Task prompt
The answer must be the full listing, repeated word for word.

Given records
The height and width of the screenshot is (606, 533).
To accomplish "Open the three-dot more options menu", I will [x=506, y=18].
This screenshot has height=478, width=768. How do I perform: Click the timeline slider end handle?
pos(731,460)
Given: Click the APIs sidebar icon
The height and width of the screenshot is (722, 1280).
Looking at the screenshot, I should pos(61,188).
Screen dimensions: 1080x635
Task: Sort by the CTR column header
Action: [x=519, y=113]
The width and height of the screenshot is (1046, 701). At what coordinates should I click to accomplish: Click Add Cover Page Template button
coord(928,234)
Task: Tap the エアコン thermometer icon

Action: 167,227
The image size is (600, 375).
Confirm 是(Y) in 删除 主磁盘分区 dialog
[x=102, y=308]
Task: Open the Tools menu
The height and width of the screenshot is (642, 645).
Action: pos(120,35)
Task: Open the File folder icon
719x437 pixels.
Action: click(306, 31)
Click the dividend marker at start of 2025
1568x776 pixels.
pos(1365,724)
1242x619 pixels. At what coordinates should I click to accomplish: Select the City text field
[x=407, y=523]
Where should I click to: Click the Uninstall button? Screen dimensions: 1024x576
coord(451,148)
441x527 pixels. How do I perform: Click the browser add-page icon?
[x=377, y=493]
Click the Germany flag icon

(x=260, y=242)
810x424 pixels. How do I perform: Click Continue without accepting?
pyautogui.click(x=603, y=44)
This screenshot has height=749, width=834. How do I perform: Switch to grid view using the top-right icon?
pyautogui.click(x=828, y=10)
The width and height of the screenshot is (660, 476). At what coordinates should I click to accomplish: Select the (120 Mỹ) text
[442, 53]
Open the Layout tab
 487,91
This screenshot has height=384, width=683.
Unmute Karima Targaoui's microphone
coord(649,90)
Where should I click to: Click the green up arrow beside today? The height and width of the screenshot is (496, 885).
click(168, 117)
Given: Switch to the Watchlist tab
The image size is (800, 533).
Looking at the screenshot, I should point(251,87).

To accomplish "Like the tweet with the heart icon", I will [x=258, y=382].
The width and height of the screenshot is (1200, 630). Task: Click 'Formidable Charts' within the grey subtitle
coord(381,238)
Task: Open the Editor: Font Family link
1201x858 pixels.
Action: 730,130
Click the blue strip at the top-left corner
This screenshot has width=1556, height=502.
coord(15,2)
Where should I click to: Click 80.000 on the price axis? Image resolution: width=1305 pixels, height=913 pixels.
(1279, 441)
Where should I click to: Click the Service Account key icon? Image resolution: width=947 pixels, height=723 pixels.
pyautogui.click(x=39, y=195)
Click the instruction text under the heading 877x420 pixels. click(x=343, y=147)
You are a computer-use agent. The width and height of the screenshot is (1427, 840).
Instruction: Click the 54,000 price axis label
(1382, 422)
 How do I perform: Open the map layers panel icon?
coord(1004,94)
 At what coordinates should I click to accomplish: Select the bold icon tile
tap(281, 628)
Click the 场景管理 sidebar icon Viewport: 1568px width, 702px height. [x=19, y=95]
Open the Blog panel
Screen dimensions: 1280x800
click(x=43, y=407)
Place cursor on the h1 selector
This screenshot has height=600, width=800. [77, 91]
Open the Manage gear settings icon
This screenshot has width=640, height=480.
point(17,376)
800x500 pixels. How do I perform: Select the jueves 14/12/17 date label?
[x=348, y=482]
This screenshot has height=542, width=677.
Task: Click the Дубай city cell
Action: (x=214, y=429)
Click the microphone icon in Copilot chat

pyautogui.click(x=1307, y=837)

Exercise result
The height and width of the screenshot is (606, 533).
To accomplish "Open the three-dot more options menu", I will [x=506, y=18].
This screenshot has height=478, width=768. How do I perform: Click the timeline slider end handle?
pos(731,460)
Given: Click the APIs sidebar icon
The height and width of the screenshot is (722, 1280).
Looking at the screenshot, I should pos(61,188).
Screen dimensions: 1080x635
Task: Sort by the CTR column header
Action: [x=519, y=113]
The width and height of the screenshot is (1046, 701). At what coordinates should I click to accomplish: Click Add Cover Page Template button
coord(928,234)
Task: Tap the エアコン thermometer icon

Action: 167,227
The image size is (600, 375).
Confirm 是(Y) in 删除 主磁盘分区 dialog
[x=102, y=308]
Task: Open the Tools menu
The height and width of the screenshot is (642, 645).
Action: pos(120,35)
Task: Open the File folder icon
719x437 pixels.
Action: click(306, 31)
Click the dividend marker at start of 2025
1568x776 pixels.
pos(1365,724)
1242x619 pixels. At what coordinates should I click to accomplish: Select the City text field
[x=407, y=523]
Where should I click to: Click the Uninstall button? Screen dimensions: 1024x576
coord(451,148)
441x527 pixels. How do I perform: Click the browser add-page icon?
[x=377, y=493]
Click the Germany flag icon

(x=260, y=242)
810x424 pixels. How do I perform: Click Continue without accepting?
pyautogui.click(x=603, y=44)
This screenshot has height=749, width=834. How do I perform: Switch to grid view using the top-right icon?
pyautogui.click(x=828, y=10)
The width and height of the screenshot is (660, 476). At what coordinates should I click to accomplish: Select the (120 Mỹ) text
[442, 53]
Open the Layout tab
 487,91
This screenshot has height=384, width=683.
Unmute Karima Targaoui's microphone
coord(649,90)
Where should I click to: Click the green up arrow beside today? The height and width of the screenshot is (496, 885).
click(168, 117)
Given: Switch to the Watchlist tab
The image size is (800, 533).
Looking at the screenshot, I should point(251,87).

To accomplish "Like the tweet with the heart icon", I will [x=258, y=382].
The width and height of the screenshot is (1200, 630). Task: Click 'Formidable Charts' within the grey subtitle
coord(381,238)
Task: Open the Editor: Font Family link
1201x858 pixels.
Action: 730,130
Click the blue strip at the top-left corner
This screenshot has width=1556, height=502.
coord(15,2)
Where should I click to: Click 80.000 on the price axis? Image resolution: width=1305 pixels, height=913 pixels.
(1279, 441)
Where should I click to: Click the Service Account key icon? Image resolution: width=947 pixels, height=723 pixels.
pyautogui.click(x=39, y=195)
Click the instruction text under the heading 877x420 pixels. click(x=343, y=147)
You are a computer-use agent. The width and height of the screenshot is (1427, 840).
Instruction: Click the 54,000 price axis label
(1382, 422)
 How do I perform: Open the map layers panel icon?
coord(1004,94)
 At what coordinates should I click to accomplish: Select the bold icon tile
tap(281, 628)
Click the 场景管理 sidebar icon Viewport: 1568px width, 702px height. [x=19, y=95]
Open the Blog panel
Screen dimensions: 1280x800
click(x=43, y=407)
Place cursor on the h1 selector
This screenshot has height=600, width=800. [77, 91]
Open the Manage gear settings icon
This screenshot has width=640, height=480.
point(17,376)
800x500 pixels. How do I perform: Select the jueves 14/12/17 date label?
[x=348, y=482]
This screenshot has height=542, width=677.
Task: Click the Дубай city cell
Action: (x=214, y=429)
Click the microphone icon in Copilot chat

pyautogui.click(x=1307, y=837)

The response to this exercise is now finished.